» Texto apresentado
======
Provérbios e a mulher: o lugar da mulher nos provérbios portugueses e sérvios

Por Anamarija Marinovic | 28/08/2012 | Sociedade

 Anamarija Marinović,

Cento de Literaturas e Culturas Lusófonas e Europeias da Universidade de Lisboa 

Introdução

Este trabalho é o resultado de uma breve pesquisa e apresentação feitas para o efeito da participação no evento multicultural “Proverbiando no Espaço e no Tempo”, organizado pelo Museu Nacional de Arqueologia de Lisboa em Maio de 2009. Uma vez que esta investigação se destinava a um público vasto de diferentes níveis de escolarização e faixas etárias, que de alguma forma estão ligados aos provérbios (por mero gosto, ou por algum desejo de os estudar), este trabalho não terá, talvez o devido rigor académico nem aparato crítico, não possui citações dos estudiosos sobre a temática proverbial, embora no fim do texto seja possível encontrar-se a lista completa de referências bibliográficas, que ajudaria os que pretenderem aprofundar os seus conhecimento sobre provérbios e a imagem da mulher na cultura popular portuguesa e sérvia. Nos anexos será dado um breve “ponto de situação” sobre este assunto nos provérbios populares usados nestas duas culturas e por isso por ventura corremos o risco de repetir um pouco a informação que já foi referida. Optou-se por esta estratégia para se sublinhar mais uma vez a importância da condição feminina nestes dois espaços culturais e a luta da voz do povo por constatar, afirmar e melhorar alguns factos e para tentar mudar algumas das imagens arraigadas e estereotipadas sobre a mulher e o feminino

            Sendo os provérbios formas concisas em que se encontra condensada a sabedoria popular acumulada durante séculos, pode-se dizer que em poucas palavras e de uma maneira clara e simples são ditas grandes verdades que fazem pensar muitas gerações de pessoas. Embora tenhamos desenvolvido já alguns projectos de investigação sobre temas semelhantes, esse trabalho opta apenas analisar e contrastar a forma em que as culturas portuguesa e sérvia encaram a imagem da mulher nos seus provérbios, uma vez que ela pode levantar algumas questões “problemáticas” que se devem a motivos religiosos, políticos, sociais, mentalitários, culturais ou políticos.
======
» Dados fornecidos
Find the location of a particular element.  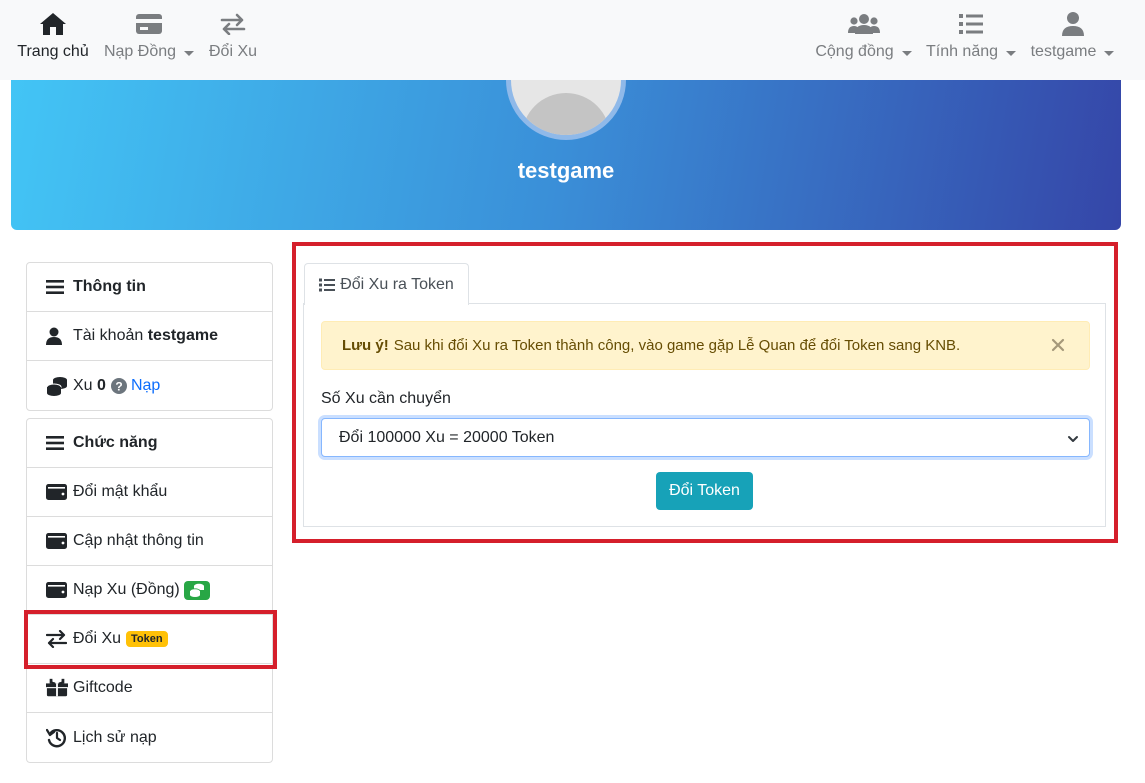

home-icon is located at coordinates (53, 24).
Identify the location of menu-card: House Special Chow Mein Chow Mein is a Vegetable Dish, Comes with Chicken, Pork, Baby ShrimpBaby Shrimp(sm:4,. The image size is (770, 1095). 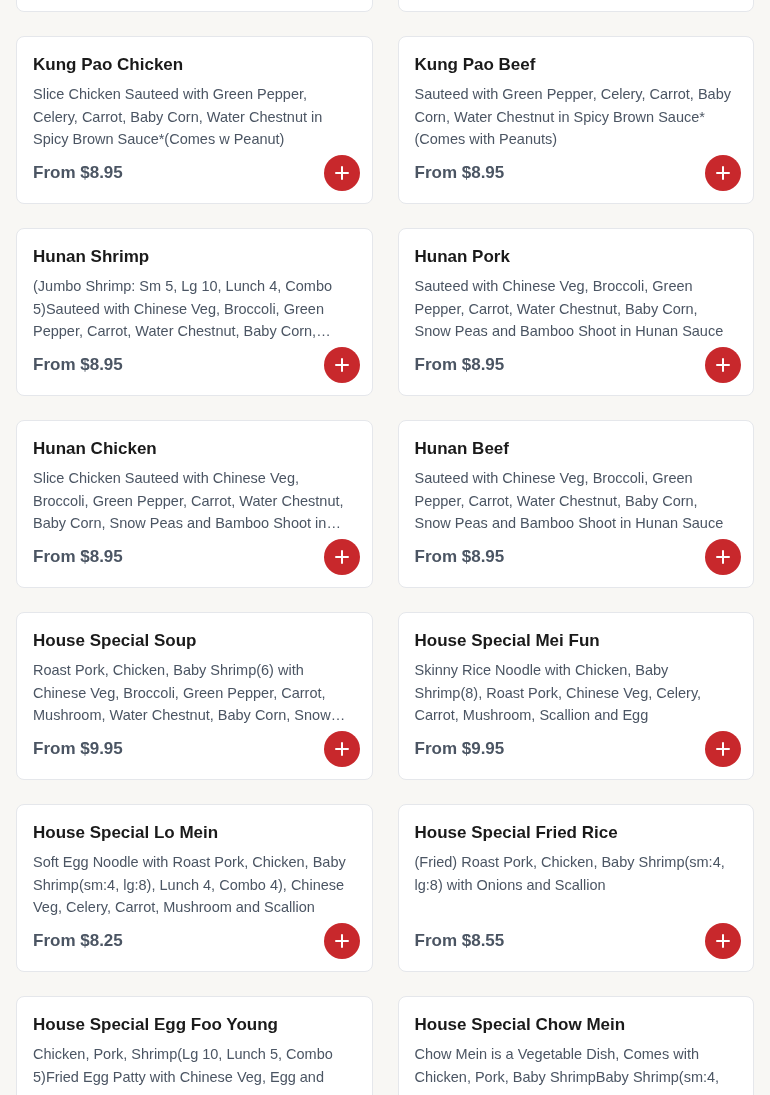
======
» Exercícios propostos
a. Com base no texto sobre provérbios e a mulher, responda às perguntas seguintes, uma por linha:
(i) Que instituição organizou o evento “Proverbiando no Espaço e no Tempo”, e em que mês e ano?
(ii) Em que parte do trabalho se encontra a lista completa de referências bibliográficas?
(iii) Que duas culturas o trabalho analisa e contrasta quanto à imagem da mulher nos provérbios?
b. Transcreva literalmente o trecho do texto sobre provérbios e a mulher, começando em "Sendo os provérbios" e seguindo até "culturais ou políticos.".

» Respostas aos exercícios
a.
(i) O Museu Nacional de Arqueologia de Lisboa, em maio de 2009.
(ii) No fim do texto.
(iii) A cultura portuguesa e a cultura sérvia.

b.
Sendo os provérbios formas concisas em que se encontra condensada a sabedoria popular acumulada durante séculos, pode-se dizer que em poucas palavras e de uma maneira clara e simples são ditas grandes verdades que fazem pensar muitas gerações de pessoas. Embora tenhamos desenvolvido já alguns projectos de investigação sobre temas semelhantes, esse trabalho opta apenas analisar e contrastar a forma em que as culturas portuguesa e sérvia encaram a imagem da mulher nos seus provérbios, uma vez que ela pode levantar algumas questões “problemáticas” que se devem a motivos religiosos, políticos, sociais, mentalitários, culturais ou políticos.